Walking The Tightrope: Launching and expanding drug checking services in different international policy contexts
2025-06-11 , BS G.33 - 120 cap.

Background
Drug checking services – combining rapid chemical analysis of substances of concern with individually tailored healthcare consultations – have been expanding around the world across the last decade. Much of the effort has been focused on their launch, operational design and impact.
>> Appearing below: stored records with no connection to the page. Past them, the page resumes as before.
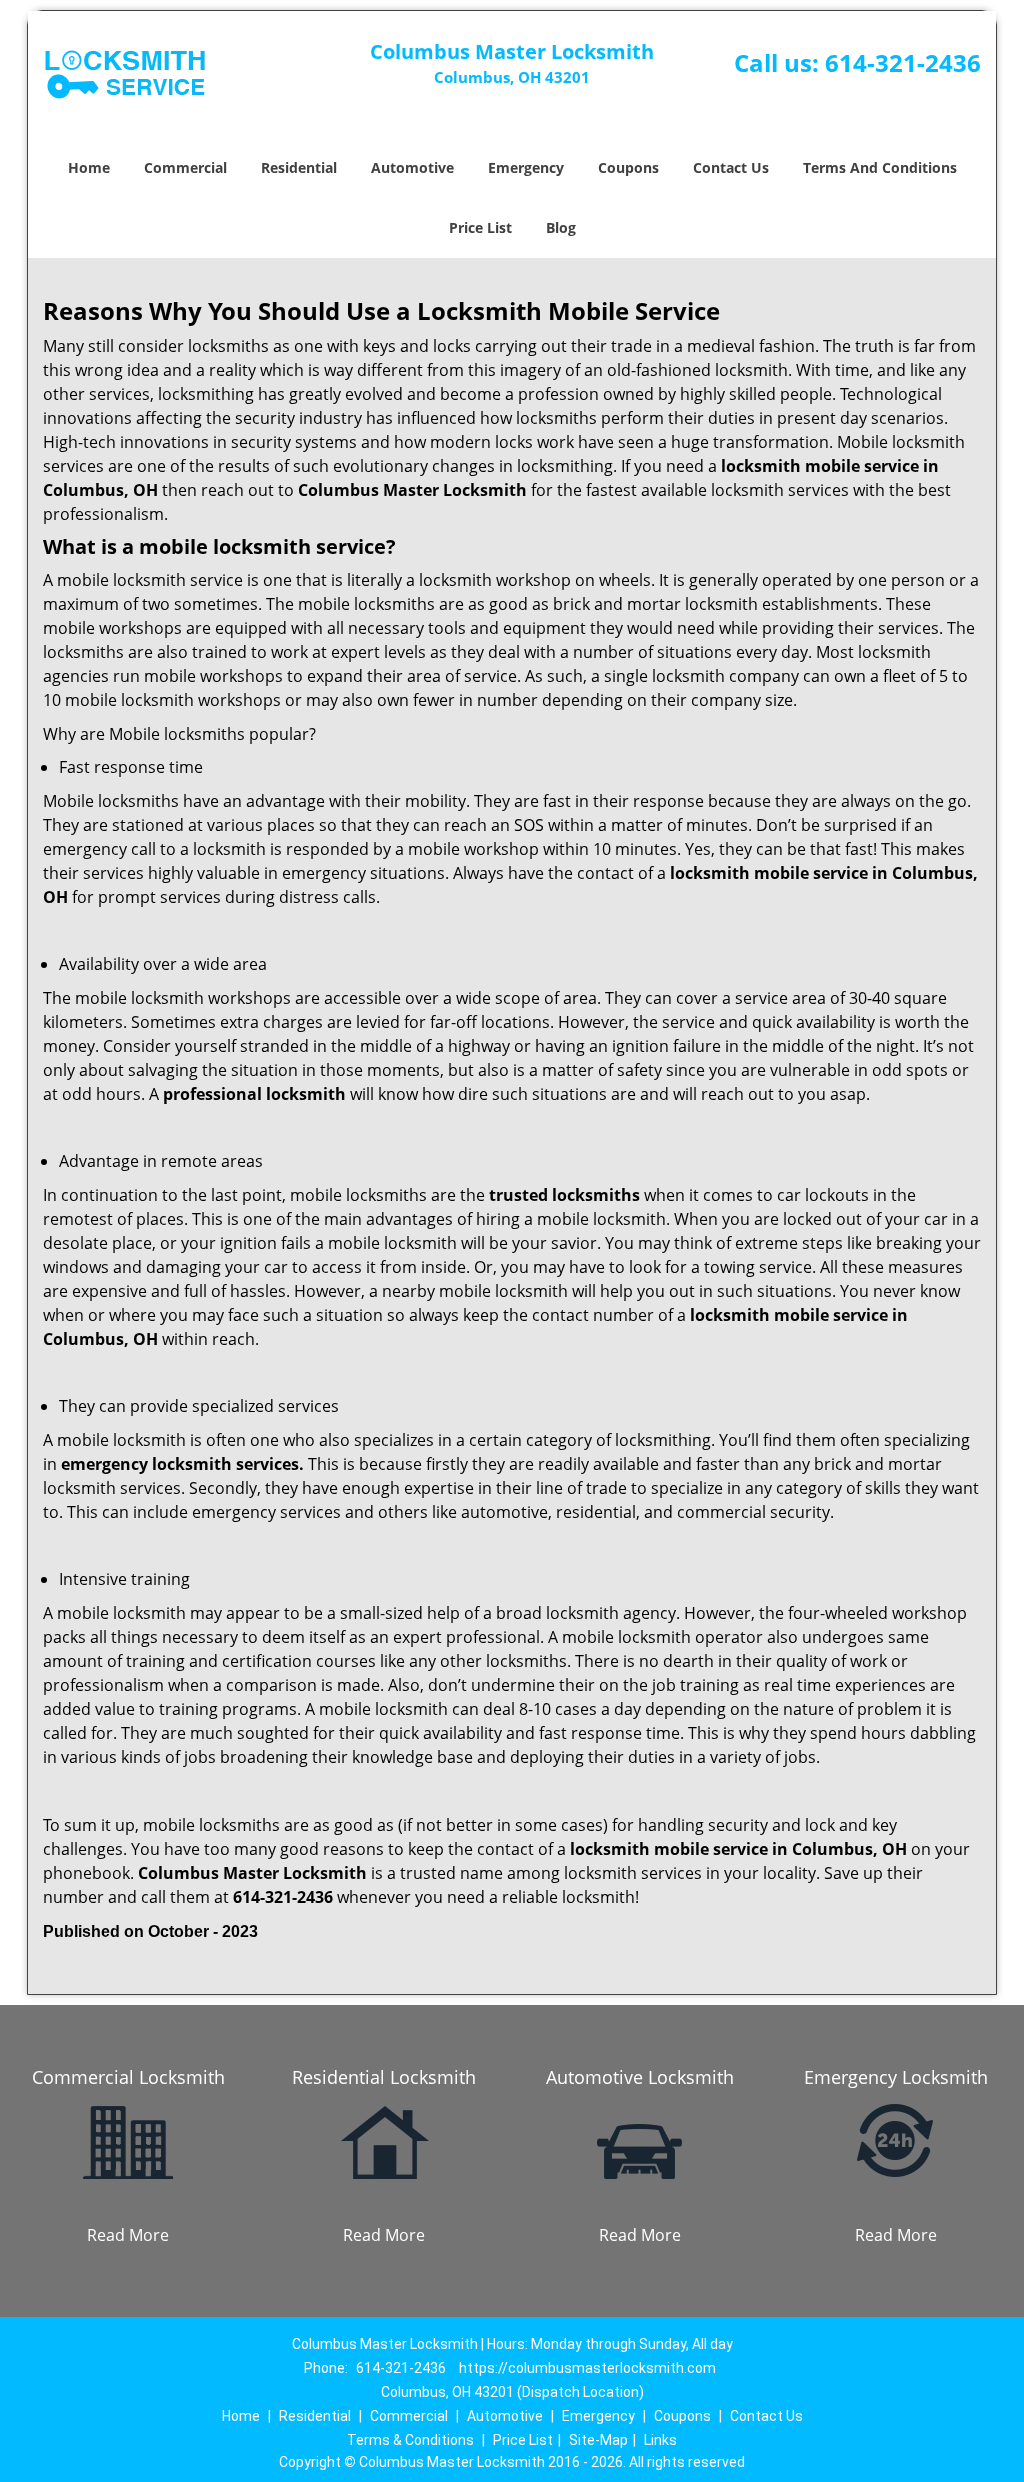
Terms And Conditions (880, 167)
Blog (561, 227)
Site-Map (598, 2440)
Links (660, 2440)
Little consideration has been given to the wider policy context and how the framings of drug checking impacts on their utilisation and regulation.
Objectives
This paper will explore wider issues of governance and where drug checking fits into the wider legislative and policy landscapes of their host countries alongside broader debates about drug control, policing, public health and harm reduction.
Methods
This paper will provide a critical review of drug checking governance, using the UK as a case study, with additional consideration of other Commonwealth countries where drug checking services have also expanded in recent years.
Results
The first ‘test case’ drug checking licence issued to the UK’s first regular drug checking service in 2023 is compared and contrasted with primary legislation in New Zealand, legislative exemption in Canada, and various licensing models in Australian states. The implications of the new UK drug checking licence are considered in relation to funding, operational design, recruitment and broader research and evaluation.
Implications
Understanding the broader policy landscape can assist in supporting the launch and expansion of drug checking services in different, and sometimes hostile, funding and policy landscapes, against backdrops of both reform and restriction.
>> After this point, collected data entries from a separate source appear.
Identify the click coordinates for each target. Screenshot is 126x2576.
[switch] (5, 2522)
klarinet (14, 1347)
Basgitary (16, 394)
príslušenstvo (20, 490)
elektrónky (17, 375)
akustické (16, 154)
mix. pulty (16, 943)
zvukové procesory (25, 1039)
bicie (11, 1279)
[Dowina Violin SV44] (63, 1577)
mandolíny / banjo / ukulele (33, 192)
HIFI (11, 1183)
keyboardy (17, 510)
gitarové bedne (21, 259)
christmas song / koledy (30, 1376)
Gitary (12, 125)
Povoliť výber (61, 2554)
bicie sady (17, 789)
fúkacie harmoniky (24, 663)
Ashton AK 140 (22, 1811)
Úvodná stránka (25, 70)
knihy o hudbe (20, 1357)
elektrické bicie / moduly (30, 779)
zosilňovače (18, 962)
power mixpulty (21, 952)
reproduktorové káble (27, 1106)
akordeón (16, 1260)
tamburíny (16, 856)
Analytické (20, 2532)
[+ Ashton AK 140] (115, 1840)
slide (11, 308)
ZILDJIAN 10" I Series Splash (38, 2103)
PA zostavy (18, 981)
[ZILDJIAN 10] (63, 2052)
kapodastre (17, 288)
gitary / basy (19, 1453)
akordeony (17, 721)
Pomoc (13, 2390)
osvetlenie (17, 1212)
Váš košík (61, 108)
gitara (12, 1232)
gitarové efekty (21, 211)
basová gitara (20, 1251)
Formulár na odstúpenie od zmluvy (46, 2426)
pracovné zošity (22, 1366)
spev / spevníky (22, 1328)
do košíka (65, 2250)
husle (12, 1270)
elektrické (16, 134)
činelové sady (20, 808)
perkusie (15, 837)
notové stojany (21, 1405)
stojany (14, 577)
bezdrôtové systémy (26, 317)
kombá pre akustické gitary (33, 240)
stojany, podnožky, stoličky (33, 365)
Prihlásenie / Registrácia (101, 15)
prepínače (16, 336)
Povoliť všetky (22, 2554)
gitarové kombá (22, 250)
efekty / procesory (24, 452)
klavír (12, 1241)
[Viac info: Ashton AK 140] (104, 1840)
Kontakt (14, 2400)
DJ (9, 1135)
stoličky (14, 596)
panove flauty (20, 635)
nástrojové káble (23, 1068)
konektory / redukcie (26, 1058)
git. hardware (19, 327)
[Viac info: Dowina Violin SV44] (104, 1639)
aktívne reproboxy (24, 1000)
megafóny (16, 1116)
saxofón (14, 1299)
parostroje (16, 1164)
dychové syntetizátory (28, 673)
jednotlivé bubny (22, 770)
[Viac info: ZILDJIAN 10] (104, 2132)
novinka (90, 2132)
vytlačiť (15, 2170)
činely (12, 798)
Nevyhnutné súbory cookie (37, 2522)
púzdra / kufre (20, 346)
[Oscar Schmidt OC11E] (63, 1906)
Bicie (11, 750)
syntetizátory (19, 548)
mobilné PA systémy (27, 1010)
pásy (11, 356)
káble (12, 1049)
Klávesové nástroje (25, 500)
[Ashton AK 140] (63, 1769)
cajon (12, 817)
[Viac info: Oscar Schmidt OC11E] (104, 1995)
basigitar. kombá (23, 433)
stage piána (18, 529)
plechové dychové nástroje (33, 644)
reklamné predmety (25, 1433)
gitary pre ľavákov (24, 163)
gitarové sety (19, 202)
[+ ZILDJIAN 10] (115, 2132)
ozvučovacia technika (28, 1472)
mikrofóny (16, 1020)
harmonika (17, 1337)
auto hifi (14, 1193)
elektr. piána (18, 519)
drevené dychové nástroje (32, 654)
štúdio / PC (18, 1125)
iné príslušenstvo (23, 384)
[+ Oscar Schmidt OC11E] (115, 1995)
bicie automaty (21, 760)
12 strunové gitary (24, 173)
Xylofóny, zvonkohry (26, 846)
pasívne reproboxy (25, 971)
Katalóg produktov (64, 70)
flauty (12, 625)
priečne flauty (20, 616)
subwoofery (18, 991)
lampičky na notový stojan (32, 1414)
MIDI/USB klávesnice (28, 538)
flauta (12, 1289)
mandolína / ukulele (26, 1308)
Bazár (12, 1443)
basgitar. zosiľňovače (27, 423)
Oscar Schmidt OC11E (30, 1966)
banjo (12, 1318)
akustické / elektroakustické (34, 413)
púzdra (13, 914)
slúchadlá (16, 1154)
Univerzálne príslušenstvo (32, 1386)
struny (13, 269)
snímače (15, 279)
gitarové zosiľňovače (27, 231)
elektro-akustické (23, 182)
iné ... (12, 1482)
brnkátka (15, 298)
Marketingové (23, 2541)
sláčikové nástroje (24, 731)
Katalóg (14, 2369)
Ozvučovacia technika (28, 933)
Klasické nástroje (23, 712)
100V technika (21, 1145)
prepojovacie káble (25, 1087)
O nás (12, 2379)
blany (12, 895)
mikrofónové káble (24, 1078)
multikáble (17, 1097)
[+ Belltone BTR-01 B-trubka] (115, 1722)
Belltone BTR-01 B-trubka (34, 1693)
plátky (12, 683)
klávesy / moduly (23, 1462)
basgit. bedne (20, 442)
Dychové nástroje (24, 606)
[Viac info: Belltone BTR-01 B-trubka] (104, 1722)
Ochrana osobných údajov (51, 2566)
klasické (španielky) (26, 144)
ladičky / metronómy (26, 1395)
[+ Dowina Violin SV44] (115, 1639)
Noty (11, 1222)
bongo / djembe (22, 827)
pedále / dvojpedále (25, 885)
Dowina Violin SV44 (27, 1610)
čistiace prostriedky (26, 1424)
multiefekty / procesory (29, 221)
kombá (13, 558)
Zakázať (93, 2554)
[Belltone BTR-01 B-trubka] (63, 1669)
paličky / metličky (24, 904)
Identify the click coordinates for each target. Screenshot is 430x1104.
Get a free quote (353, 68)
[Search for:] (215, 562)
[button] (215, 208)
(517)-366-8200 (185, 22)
Professor Fiona Measham, Chair in Criminology, University of Liverpool and founder and Chair of the Board of Trustees of The Loop
Professor Mark McCormack, Chair in Sociology, Aston University and member of senior research team of The Loop

Professor Fiona Measham has been Chair in Criminology at the University of Liverpool since 2019. She has spent over three decades researching trends in drug use, their relationship with drug policy and the wider socio-cultural contexts to use. Fiona has authored and co-authored over 100 publications, most recently exploring aspects of drug cultures, harm reduction and the interface of drugs and sexuality, as well as engagement in nightlife, underpinned by critical understandings of policy change and social justice. Fiona is co-founder and trustee of The Loop (2012-) and The Loop Australia (2018-), award-winning charities best known for introducing drug checking services in the UK and three Australian states.